Prawie wszystko, czego dotykał się Klopp w tym sezonie, stawało się złotem. Mądrze rotował składem i skutecznie wpływał na losy meczów, wprowadzając rezerwowych.
Nie tym razem. Po prostu plan na grę się nie powiódł.
Zaskakujący był widok Trenta ALexandra-Arnolda przyklejonego do linii, a nie schodzącego w środek pola i wykorzystującego swój zasięg podań.
Joe Gomez grał na drugiej flance jako "odwrócony" boczny obrońca, ale drużyna nie była odpowiednio zbalansowana.
Prawa strona boiska nie funkcjonowała jak należy, gdyż Holendrzy Gakpo i Gravenberch nie byli w stanie wpłynąć na spotkanie. Nieefektywny duet został zmieniony przez Harvey'a Elliotta i Darwina Núñeza.
- Nie graliśmy wystarczająco w piłkę - narzekał Klopp.
- Mieliśmy zupełnie nowy "trójkąt" na prawej stronie. Musieliśmy się do tego przyzwyczaić. Nie byli wystarczająco zaangażowani w mecz i nie wykorzystywaliśmy Trenta w taki sposób, w jaki chcieliśmy.
- Chcieliśmy, aby Trent zajmował skrzydło, będąc ubezpieczanym w środku przez Joey'ego. To mogło wypalić, jednak tak się nie stało. Czy zdecydowałbym się na taki wariant ponownie? Zdecydowanie.
Alexander-Arnold zwyczajnie nie miał wystarczająco dużo piłek, aby zagrozić Arsenalowi. Zdjęcie najbardziej kreatywnego zawodnika z boiska przy stanie 1:1 może zdawać się dziwnym posunięciem, jednak Klopp twierdzi, że nie chciał dawać całego meczu swojemu wice-kapitanowi, który przez ostatni czas leczył kontuzję.
Wpływ zmienników mógł być większy, gdyby mecz nie zawalił się kompletnie po błędach Alissona i Van Dijka.

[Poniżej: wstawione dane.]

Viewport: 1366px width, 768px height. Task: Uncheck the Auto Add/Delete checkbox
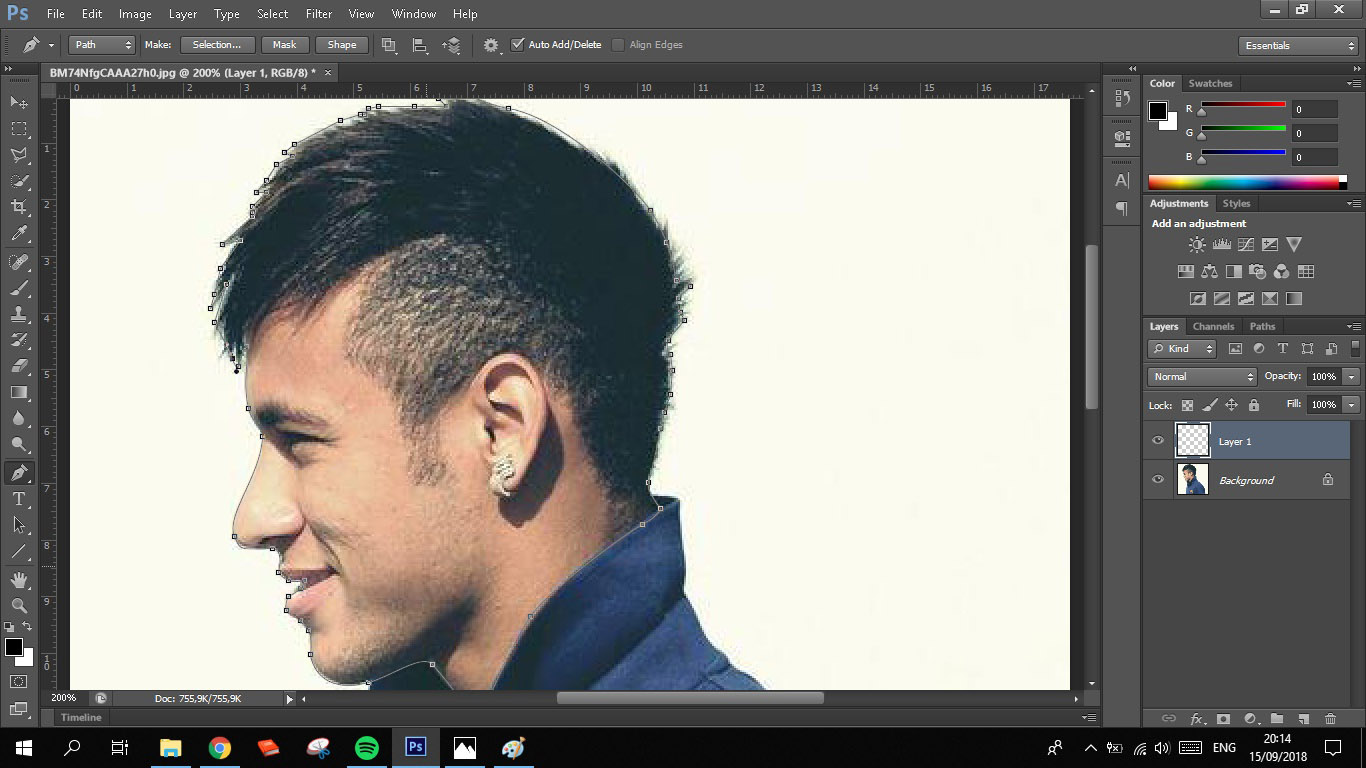pos(517,45)
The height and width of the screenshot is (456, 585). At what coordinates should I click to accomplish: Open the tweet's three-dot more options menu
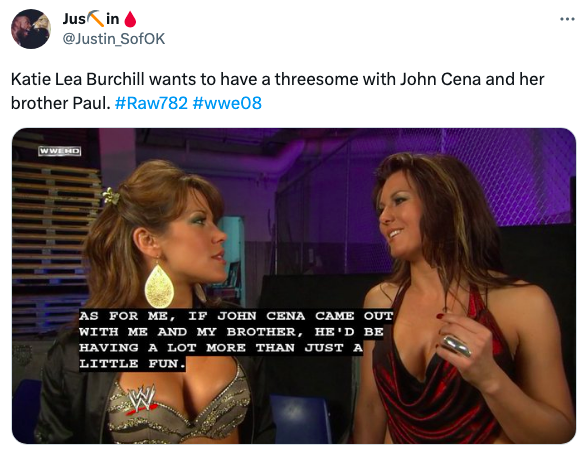pyautogui.click(x=567, y=19)
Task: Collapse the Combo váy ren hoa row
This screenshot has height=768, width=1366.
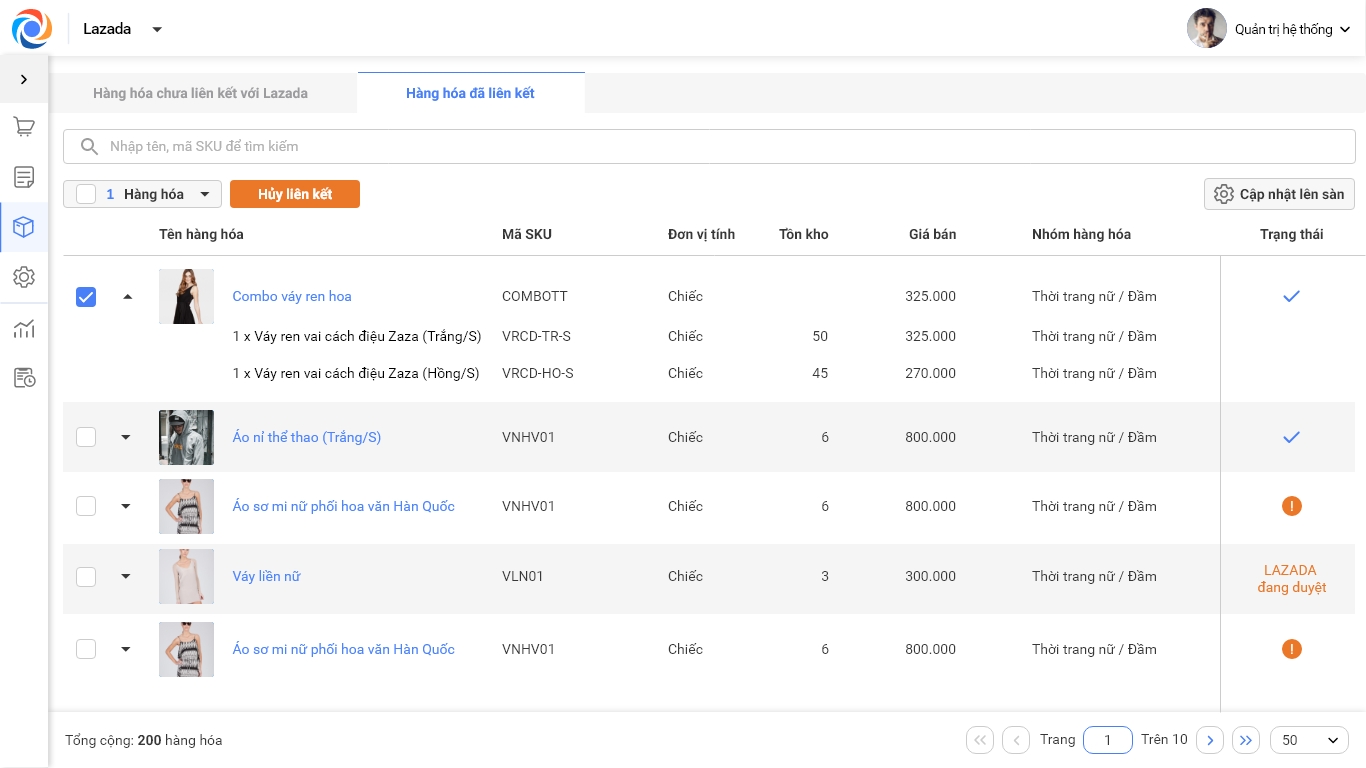Action: (x=127, y=297)
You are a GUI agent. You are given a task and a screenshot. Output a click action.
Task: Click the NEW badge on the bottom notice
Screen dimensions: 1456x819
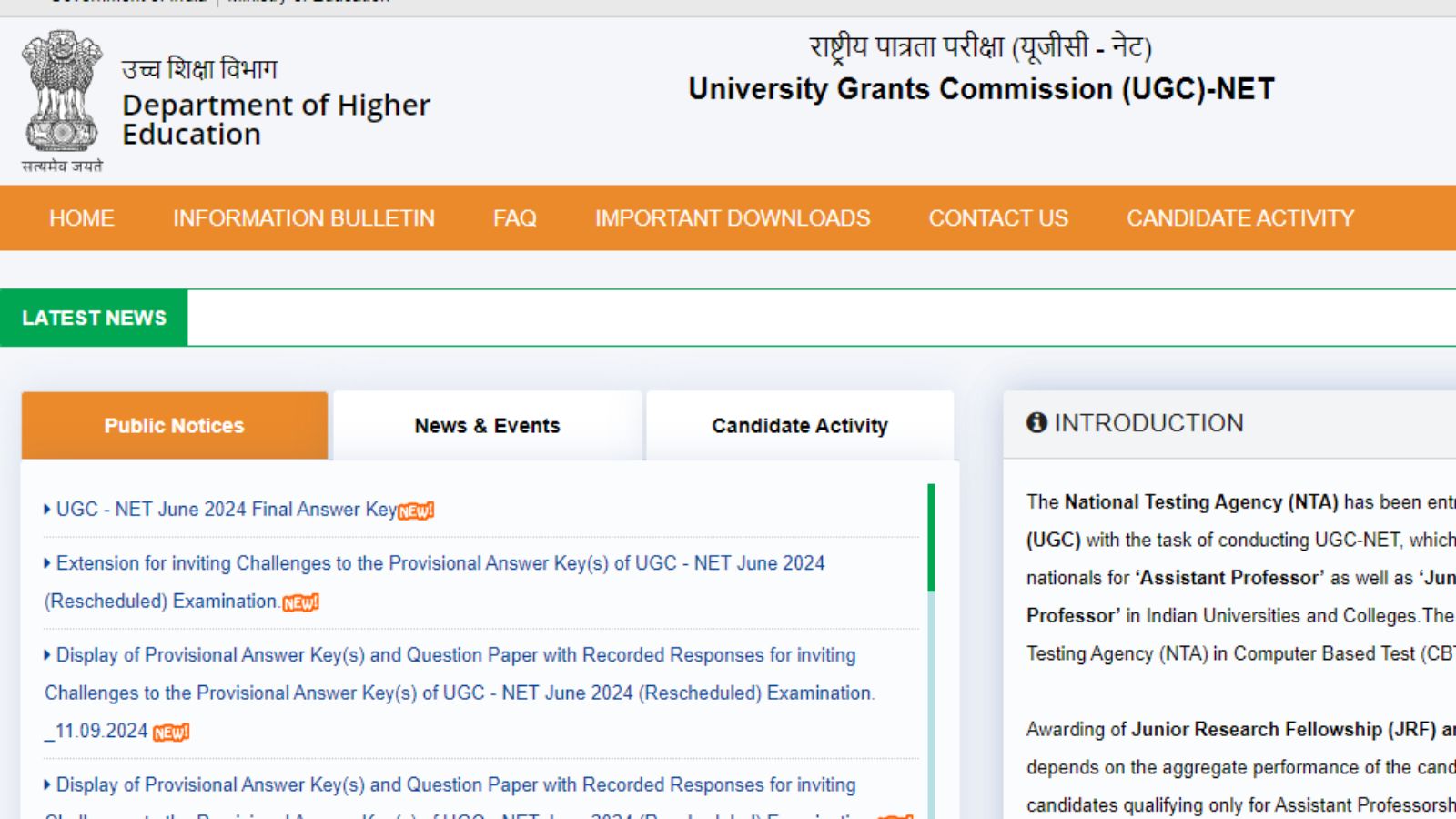coord(896,815)
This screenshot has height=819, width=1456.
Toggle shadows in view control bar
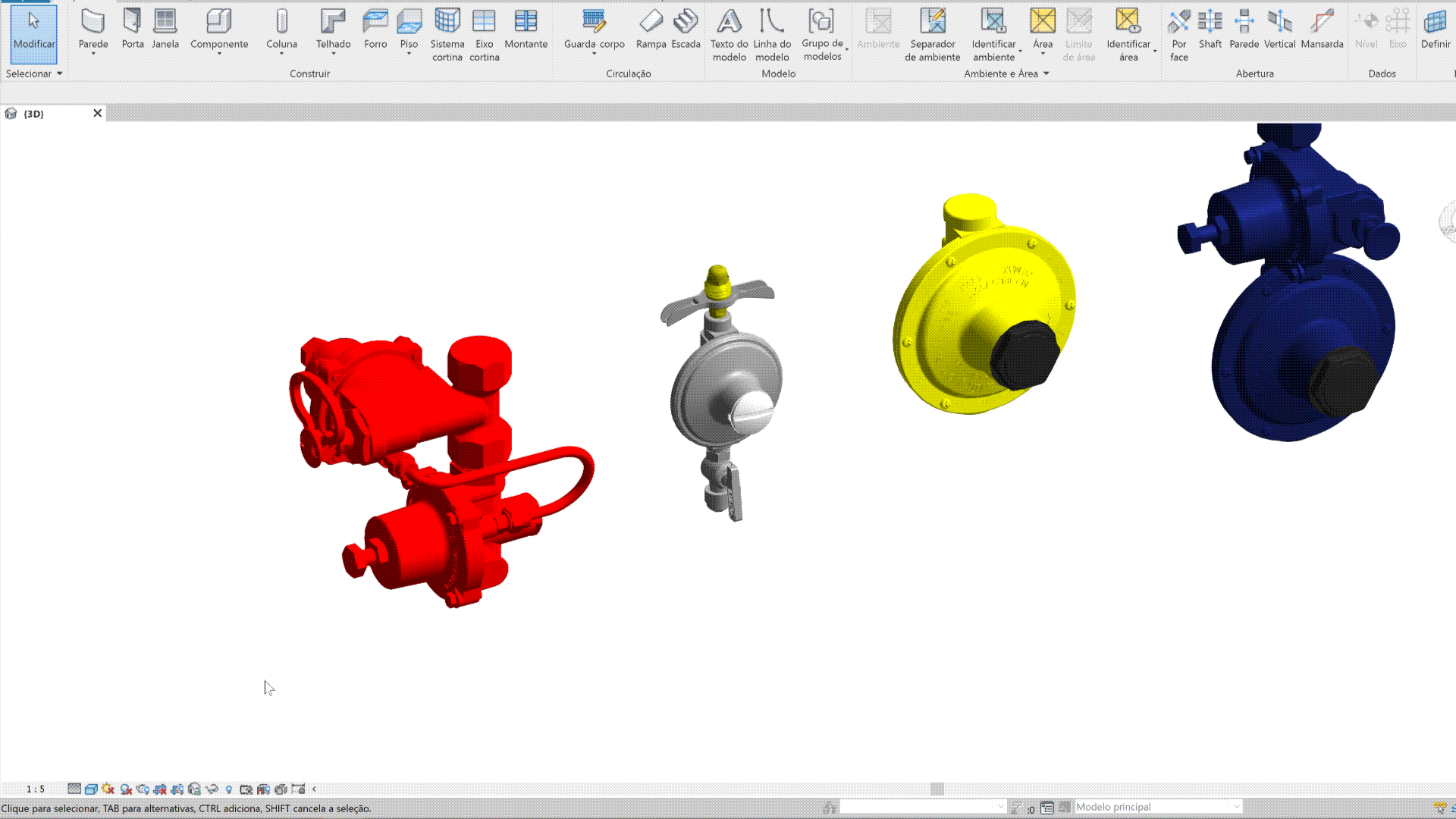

- Zły dzień w pracy - powiedział Klopp. Przez 90 minut nie byliśmy wystarczająco dobrzy.
James Pearce
Komentarze (6)
Z Girony za chwilę będą mieli dwóch następnych grajków na I drużynę - Couto i Savio, a nawet jeśli nie, to sprzedadzą ich za kilkadziesiąt milionów funtów o obaj są młodzi i już bardzo dobrzy. Z ligi angielskiej zrobili sobie ligę szkocką od czasów degradacji Rangersów czy Bundesligę od ostatniego mistrzostwa BvB.
Gdyby nie nadludzkie wysiłki Liverpoolu, zmierzaliby właśnie po 7 mistrzostwo z rzędu właściwie nie niepokojeni przez nikogo.
W Lidze Mistrzów też już coraz mniej klubów jest w stanie nawiązać z nimi rywalizację. Prawdopodobnie tylko Real, szczególnie gdy dołączy tam Mbappe będzie w stanie im się postawić, ale nikt inny. Dzięki wpakowaniu miliardów funtów w każdy możliwy aspekt funkcjonowania klubu piłkarskiego stworzono tam maszynkę do wygrywania. Myślę że Klopp już się nie łudzi, że będzie można ich złapać szczególnie przy takim modelu prowadzenia klubu jaki ma FSG i to też może być jeden z czynników, przez który nie ma już sił tutaj dłużej pracować.
W City zainwestowano we wszystko. Akademię, trening, naukę, przygotowanie fizyczne, psychiczne, skauting, analizę. Wszystko o czym tylko można pomyśleć jest tam na najwyższym poziomie. I to daje im przewagę. Nawet jeśli są w tych obszarach tylko trochę lepsi niż Liverpool czy Arsenal, to jak zbierze się te wszystkie marginal gains to powstaje już wyraźna przewaga z którą trudno na większym dystansie konkurować klubom, które poprzez ograniczenia finansowe muszą funkcjonować inaczej.
Być może nie wykorzystujemy pełni swoich możliwości, ale czy w klubie są stworzone warunki by to robić? Może nie jesteśmy w stanie tak przygotować, trenować i dbać o piłkarzy jak City? Może nie jesteśmy w stanie sprowadzić takich piłkarzy, którzy idealnie dopasowaliby się do naszego stylu gry tak, jak robią to w City? Jest to prawdopodobne i być może dlatego to oni otwierają skrzynkę, a nie my.
Klopp lubi tworzyć coś trudniejszego, podnosić kluby z kryzysu, uważam go za gościa ambitnego i nie wyobrażam sobie, żeby poszedł do najbogatszych klubów w Europie, myślę że celowo je omijał.